=== Supplied information ===

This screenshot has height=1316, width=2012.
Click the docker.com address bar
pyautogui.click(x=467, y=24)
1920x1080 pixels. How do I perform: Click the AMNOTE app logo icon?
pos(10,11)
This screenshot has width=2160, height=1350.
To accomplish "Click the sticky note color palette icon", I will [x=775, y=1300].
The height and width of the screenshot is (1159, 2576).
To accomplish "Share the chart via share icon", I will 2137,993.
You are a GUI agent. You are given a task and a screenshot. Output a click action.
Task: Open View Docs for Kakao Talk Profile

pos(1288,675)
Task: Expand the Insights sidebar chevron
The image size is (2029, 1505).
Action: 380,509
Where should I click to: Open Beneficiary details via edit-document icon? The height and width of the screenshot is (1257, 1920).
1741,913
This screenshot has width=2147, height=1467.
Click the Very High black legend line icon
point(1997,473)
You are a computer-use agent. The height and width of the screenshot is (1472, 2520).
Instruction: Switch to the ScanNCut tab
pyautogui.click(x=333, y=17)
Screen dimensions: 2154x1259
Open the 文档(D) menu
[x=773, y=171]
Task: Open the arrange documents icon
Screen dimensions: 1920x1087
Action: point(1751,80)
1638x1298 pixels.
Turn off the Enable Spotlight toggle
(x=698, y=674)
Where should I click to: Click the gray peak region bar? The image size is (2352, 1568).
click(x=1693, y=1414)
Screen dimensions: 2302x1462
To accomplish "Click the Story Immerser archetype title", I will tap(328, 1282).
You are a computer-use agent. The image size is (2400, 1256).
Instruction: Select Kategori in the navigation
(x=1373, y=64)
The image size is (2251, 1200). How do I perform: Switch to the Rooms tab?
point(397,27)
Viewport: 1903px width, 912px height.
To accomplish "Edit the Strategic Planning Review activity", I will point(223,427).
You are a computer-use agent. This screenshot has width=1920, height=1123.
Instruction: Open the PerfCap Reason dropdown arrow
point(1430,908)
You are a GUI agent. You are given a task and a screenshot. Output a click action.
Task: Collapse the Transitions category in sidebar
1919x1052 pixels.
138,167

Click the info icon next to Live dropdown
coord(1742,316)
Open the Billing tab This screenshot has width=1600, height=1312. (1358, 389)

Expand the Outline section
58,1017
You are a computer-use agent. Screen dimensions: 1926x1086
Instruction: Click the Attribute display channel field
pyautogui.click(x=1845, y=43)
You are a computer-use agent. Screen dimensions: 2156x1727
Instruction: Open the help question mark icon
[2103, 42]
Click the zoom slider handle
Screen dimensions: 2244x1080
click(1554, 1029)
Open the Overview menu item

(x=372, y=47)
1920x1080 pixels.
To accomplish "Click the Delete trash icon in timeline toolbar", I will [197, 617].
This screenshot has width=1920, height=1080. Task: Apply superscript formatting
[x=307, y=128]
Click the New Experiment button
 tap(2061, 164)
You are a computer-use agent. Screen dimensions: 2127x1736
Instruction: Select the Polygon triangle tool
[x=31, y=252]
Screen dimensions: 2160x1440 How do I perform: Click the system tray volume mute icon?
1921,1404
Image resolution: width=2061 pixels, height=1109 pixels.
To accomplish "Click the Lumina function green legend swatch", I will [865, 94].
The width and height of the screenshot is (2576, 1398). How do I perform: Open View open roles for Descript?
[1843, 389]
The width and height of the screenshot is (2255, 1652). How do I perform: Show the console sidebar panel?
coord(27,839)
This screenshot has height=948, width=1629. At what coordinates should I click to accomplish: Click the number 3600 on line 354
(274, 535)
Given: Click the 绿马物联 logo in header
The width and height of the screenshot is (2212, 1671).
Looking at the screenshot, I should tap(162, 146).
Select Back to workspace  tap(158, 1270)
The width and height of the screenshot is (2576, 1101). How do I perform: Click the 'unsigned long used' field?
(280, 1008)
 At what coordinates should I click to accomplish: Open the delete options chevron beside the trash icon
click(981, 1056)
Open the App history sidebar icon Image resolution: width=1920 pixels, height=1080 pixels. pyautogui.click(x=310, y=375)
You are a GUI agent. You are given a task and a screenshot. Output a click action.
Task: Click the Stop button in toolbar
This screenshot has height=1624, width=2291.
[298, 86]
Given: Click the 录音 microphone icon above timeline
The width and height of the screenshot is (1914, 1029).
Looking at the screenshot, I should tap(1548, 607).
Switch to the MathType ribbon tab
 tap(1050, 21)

=== Task description ===
Would you write out the listing above exactly, in full?

=== Answer section ===
This screenshot has height=1316, width=2012.
Click the docker.com address bar
pyautogui.click(x=467, y=24)
1920x1080 pixels. How do I perform: Click the AMNOTE app logo icon?
pos(10,11)
This screenshot has width=2160, height=1350.
To accomplish "Click the sticky note color palette icon", I will [x=775, y=1300].
The height and width of the screenshot is (1159, 2576).
To accomplish "Share the chart via share icon", I will 2137,993.
You are a GUI agent. You are given a task and a screenshot. Output a click action.
Task: Open View Docs for Kakao Talk Profile

pos(1288,675)
Task: Expand the Insights sidebar chevron
The image size is (2029, 1505).
Action: 380,509
Where should I click to: Open Beneficiary details via edit-document icon? The height and width of the screenshot is (1257, 1920).
1741,913
This screenshot has width=2147, height=1467.
Click the Very High black legend line icon
point(1997,473)
You are a computer-use agent. The height and width of the screenshot is (1472, 2520).
Instruction: Switch to the ScanNCut tab
pyautogui.click(x=333, y=17)
Screen dimensions: 2154x1259
Open the 文档(D) menu
[x=773, y=171]
Task: Open the arrange documents icon
Screen dimensions: 1920x1087
Action: point(1751,80)
1638x1298 pixels.
Turn off the Enable Spotlight toggle
(x=698, y=674)
Where should I click to: Click the gray peak region bar? The image size is (2352, 1568).
click(x=1693, y=1414)
Screen dimensions: 2302x1462
To accomplish "Click the Story Immerser archetype title", I will tap(328, 1282).
You are a computer-use agent. The image size is (2400, 1256).
Instruction: Select Kategori in the navigation
(x=1373, y=64)
The image size is (2251, 1200). How do I perform: Switch to the Rooms tab?
point(397,27)
Viewport: 1903px width, 912px height.
To accomplish "Edit the Strategic Planning Review activity", I will point(223,427).
You are a computer-use agent. This screenshot has width=1920, height=1123.
Instruction: Open the PerfCap Reason dropdown arrow
point(1430,908)
You are a GUI agent. You are given a task and a screenshot. Output a click action.
Task: Collapse the Transitions category in sidebar
1919x1052 pixels.
138,167

Click the info icon next to Live dropdown
coord(1742,316)
Open the Billing tab This screenshot has width=1600, height=1312. (1358, 389)

Expand the Outline section
58,1017
You are a computer-use agent. Screen dimensions: 1926x1086
Instruction: Click the Attribute display channel field
pyautogui.click(x=1845, y=43)
You are a computer-use agent. Screen dimensions: 2156x1727
Instruction: Open the help question mark icon
[2103, 42]
Click the zoom slider handle
Screen dimensions: 2244x1080
click(1554, 1029)
Open the Overview menu item

(x=372, y=47)
1920x1080 pixels.
To accomplish "Click the Delete trash icon in timeline toolbar", I will [197, 617].
This screenshot has width=1920, height=1080. Task: Apply superscript formatting
[x=307, y=128]
Click the New Experiment button
 tap(2061, 164)
You are a computer-use agent. Screen dimensions: 2127x1736
Instruction: Select the Polygon triangle tool
[x=31, y=252]
Screen dimensions: 2160x1440 How do I perform: Click the system tray volume mute icon?
1921,1404
Image resolution: width=2061 pixels, height=1109 pixels.
To accomplish "Click the Lumina function green legend swatch", I will [865, 94].
The width and height of the screenshot is (2576, 1398). How do I perform: Open View open roles for Descript?
[1843, 389]
The width and height of the screenshot is (2255, 1652). How do I perform: Show the console sidebar panel?
coord(27,839)
This screenshot has height=948, width=1629. At what coordinates should I click to accomplish: Click the number 3600 on line 354
(274, 535)
Given: Click the 绿马物联 logo in header
The width and height of the screenshot is (2212, 1671).
Looking at the screenshot, I should tap(162, 146).
Select Back to workspace  tap(158, 1270)
The width and height of the screenshot is (2576, 1101). How do I perform: Click the 'unsigned long used' field?
(280, 1008)
 At what coordinates should I click to accomplish: Open the delete options chevron beside the trash icon
click(981, 1056)
Open the App history sidebar icon Image resolution: width=1920 pixels, height=1080 pixels. pyautogui.click(x=310, y=375)
You are a GUI agent. You are given a task and a screenshot. Output a click action.
Task: Click the Stop button in toolbar
This screenshot has height=1624, width=2291.
[298, 86]
Given: Click the 录音 microphone icon above timeline
The width and height of the screenshot is (1914, 1029).
Looking at the screenshot, I should tap(1548, 607).
Switch to the MathType ribbon tab
 tap(1050, 21)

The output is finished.